Da sx la direttrice Pini, don Ciotti, Tommaso Sacchi, Simone Bellocci (New Press Photo)
Firene, 3 luglio 2020 - «La mafia sta facendo affari anche con la pandemia. Occorre un cambio di rotta, un modo meno ostentato di vivere la legalità, che deve essere un fondamento della nostra vita». Un viaggio nella legalità non ostentata ma vissuta come uno stile di vita, attraverso le storie anche scomode di chi ha attraversato la vita di don Luigi Ciotti. È la somma de «L’amore non basta» (Giunti, 324 pagine, 18 euro), libro scritto dal sacerdote antimafia, presentato ieri sera alle Serre Torrigiani.
Don Ciotti, intervistato dalla direttrice de La Nazione Agnese Pini, ha ripercorso la sua opera a servizio della legalità, per i diritti, l’accoglienza e la dignità delle persone. Alla presentazione anche l’assessore alla cultura di Palazzo Vecchio, Tommaso Sacchi, il vice sindaco, Cristina Giachi, Martino Montanarini ad Giunti e lo stesso Sergio Giunti.
Il volume non ripercorre solo i 55 anni del Gruppo Abele, fondato per dare anche agli ultimi una possibilità di risorgere, e i 25 anni di Libera, associazione nata per combattere la mafia. L’idea di don Ciotti è di parlare alle coscienze con la forza di un romanzo e con l’autorevolezza della verità.
Una autobiografia atipica. Perché per raccontare la sua vita, don Ciotti racconta le storie degli altri. Una vita fatta più di ‘noi’ che di io. Le storie di personaggi come don Tonino Bello, vicino all’idea di Chiesa in cui don Ciotti si riconosce, quella lontana dalle logiche di potere. E ancora Roberto Antiochia, agente di 23 anni ucciso dalla mafia, in quella Palermo dove lui stesso si era voluto trasferire per lavorare in prima linea contro la criminalità organizzata. Una vita basata su amore, empatia, giustizia.
«Il privilegio che ho avuto nella mia vita – ha detto don Ciotti – è stato poter sperimentare fin dall’infanzia povertà e dignità». Don Luigi Ciotti è un sacerdote che non si limita alla cura delle anime ma si batte per una maggiore giustizia sociale, per una società dove tutti, a partire dai più fragili, siano riconosciuti nella loro libertà e dignità. A partire dalla lotta alle mafie.

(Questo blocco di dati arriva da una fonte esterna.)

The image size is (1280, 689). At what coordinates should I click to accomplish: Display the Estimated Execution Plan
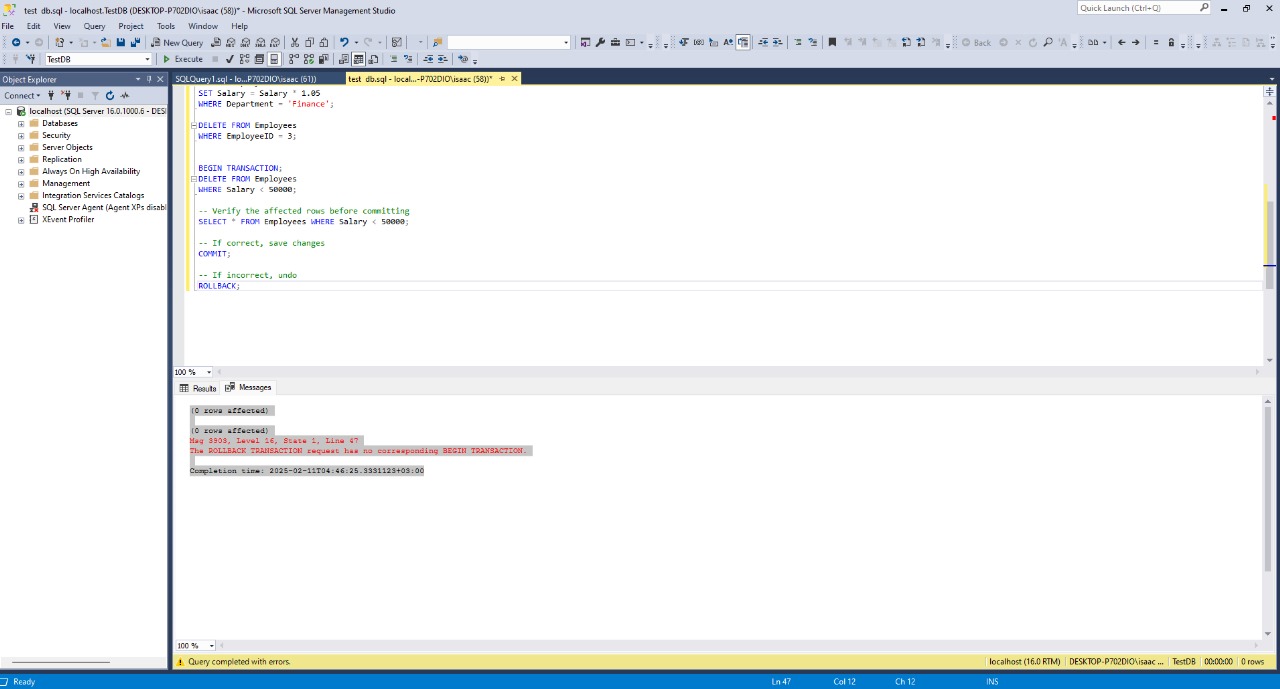244,58
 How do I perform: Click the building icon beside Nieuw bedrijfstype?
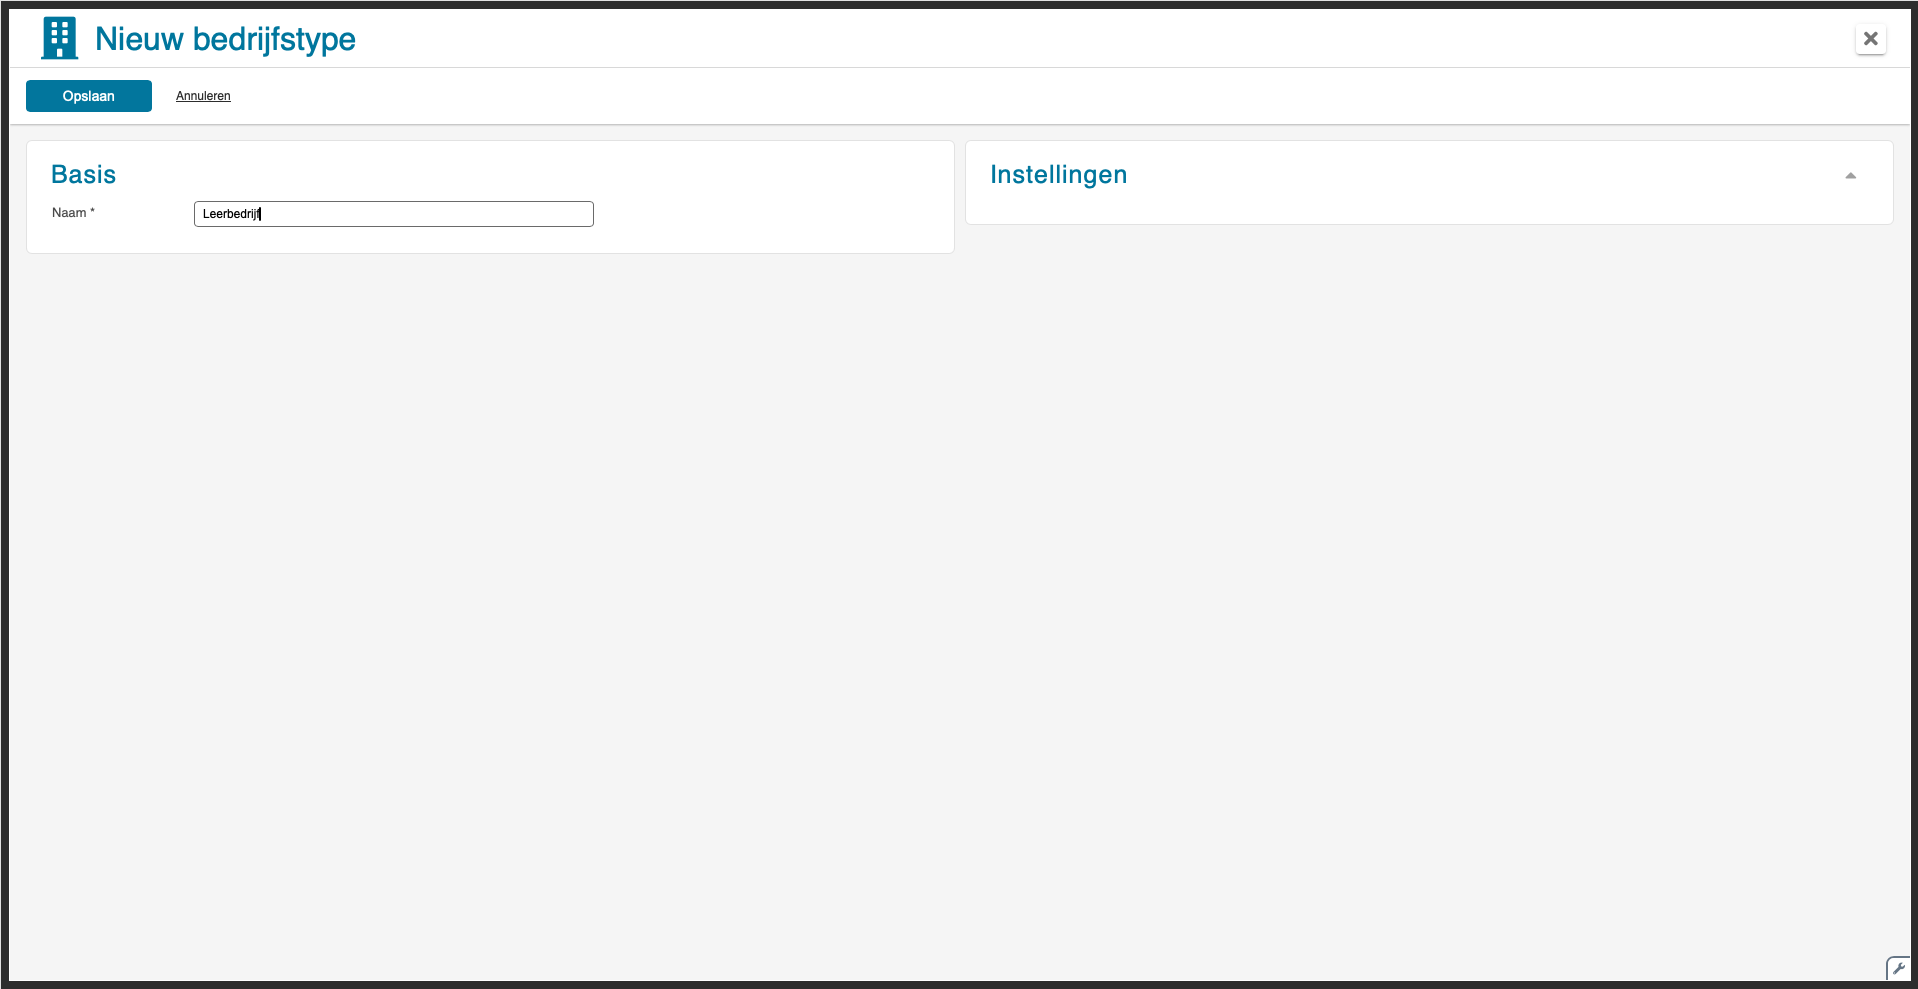point(60,39)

«Ci hanno rubato la parola legalità – ha detto don Ciotti – ci sono persone che la usano a sproposito. Una parola che è diventata un sedativo, un lasciapassare. Lo dico anche agli insegnanti: non fatene una bandiera. Legalità deve essere una parola viva. Sono 166 anni che parliamo di mafie, ma ancora saremo destinati a parlarne senza percorsi di inclusione. Percorsi che significano lavoro, cultura, scuola, politiche per la famiglia. Altrimenti non ne usciremo mai».